Last week, OpenAI revealed in a blog post that ChatGPT was taken offline on March 20 due to a bug that was allowing some users to see the chat history and payment information of other active users. It’s not quite as bad as it sounds, but if you have used ChatGPT at all since it launched last fall, you’ll probably want to know whether or not you were impacted. Thankfully, OpenAI provided a detailed breakdown of the ChatGPT leak, and it should answer most of your questions.
Did ChatGPT leak my data?
OpenAI says a bug in ChatGPT’s open-source library allowed some users to see titles from other users’ chat history, the first message of a newly-created conversation, and some payment-related information of 1.2% of the ChatGPT Plus subscribers who were active during a specific nine-hour window on Monday, March 20, between 1 a.m. and 10 a.m. PT.
In the early hours of March 20, a small percentage of ChatGPT Plus subscribers could see other active users’ first and last names, email addresses, payment addresses, the last four digits of their credit card numbers, and credit card expiration dates.
In order to access the information, the ChatGPT Plus subscriber would have needed to do one of the following during that specific nine-hour window:
- Open a subscription confirmation email sent on Monday, March 20, between 1 a.m. and 10 a.m. Pacific time. Due to the bug, some subscription confirmation emails generated during that window were sent to the wrong users. These emails contained the last four digits of another user’s credit card number, but full credit card numbers did not appear. It’s possible that a small number of subscription confirmation emails might have been incorrectly addressed prior to March 20, although we have not confirmed any instances of this.

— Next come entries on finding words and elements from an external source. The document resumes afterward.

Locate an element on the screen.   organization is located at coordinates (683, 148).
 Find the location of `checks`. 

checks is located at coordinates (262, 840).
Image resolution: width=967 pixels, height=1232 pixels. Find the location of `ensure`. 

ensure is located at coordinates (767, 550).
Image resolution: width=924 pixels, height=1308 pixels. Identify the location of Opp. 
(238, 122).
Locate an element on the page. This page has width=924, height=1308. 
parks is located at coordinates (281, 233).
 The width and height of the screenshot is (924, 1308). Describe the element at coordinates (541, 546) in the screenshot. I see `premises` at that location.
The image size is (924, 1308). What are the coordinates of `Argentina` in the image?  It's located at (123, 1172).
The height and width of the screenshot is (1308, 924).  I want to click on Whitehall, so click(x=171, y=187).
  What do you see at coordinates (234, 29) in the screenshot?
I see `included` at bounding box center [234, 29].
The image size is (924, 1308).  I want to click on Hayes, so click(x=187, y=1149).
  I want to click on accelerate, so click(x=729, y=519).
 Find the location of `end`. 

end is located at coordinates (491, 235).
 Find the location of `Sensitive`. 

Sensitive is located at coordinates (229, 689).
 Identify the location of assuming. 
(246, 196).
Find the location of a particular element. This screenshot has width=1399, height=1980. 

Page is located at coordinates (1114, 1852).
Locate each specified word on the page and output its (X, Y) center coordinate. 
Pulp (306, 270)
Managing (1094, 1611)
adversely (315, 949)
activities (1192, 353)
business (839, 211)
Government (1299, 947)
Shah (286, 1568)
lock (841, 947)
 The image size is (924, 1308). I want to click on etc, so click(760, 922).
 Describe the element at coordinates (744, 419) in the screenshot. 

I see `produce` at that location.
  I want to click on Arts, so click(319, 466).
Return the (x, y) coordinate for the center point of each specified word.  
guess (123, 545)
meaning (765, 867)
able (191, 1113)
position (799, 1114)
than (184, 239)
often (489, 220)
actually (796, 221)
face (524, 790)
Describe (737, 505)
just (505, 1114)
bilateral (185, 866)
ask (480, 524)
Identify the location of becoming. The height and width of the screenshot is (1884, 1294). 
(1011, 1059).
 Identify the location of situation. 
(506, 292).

- In ChatGPT, click on “My account,” then “Manage my subscription” between 1 a.m. and 10 a.m. Pacific time on Monday, March 20. During this window, another active ChatGPT Plus user’s first and last name, email address, payment address, the last four digits (only) of a credit card number, and credit card expiration date might have been visible. It’s possible that this also could have occurred prior to March 20, although we have not confirmed any instances of this.
With all that in mind, if you were not active on ChatGPT with a paid subscription to ChatGPT Plus on the morning of March 20, you are probably in the clear. OpenAI reached out to affected users last week, so if your information was leaked, you already know about it.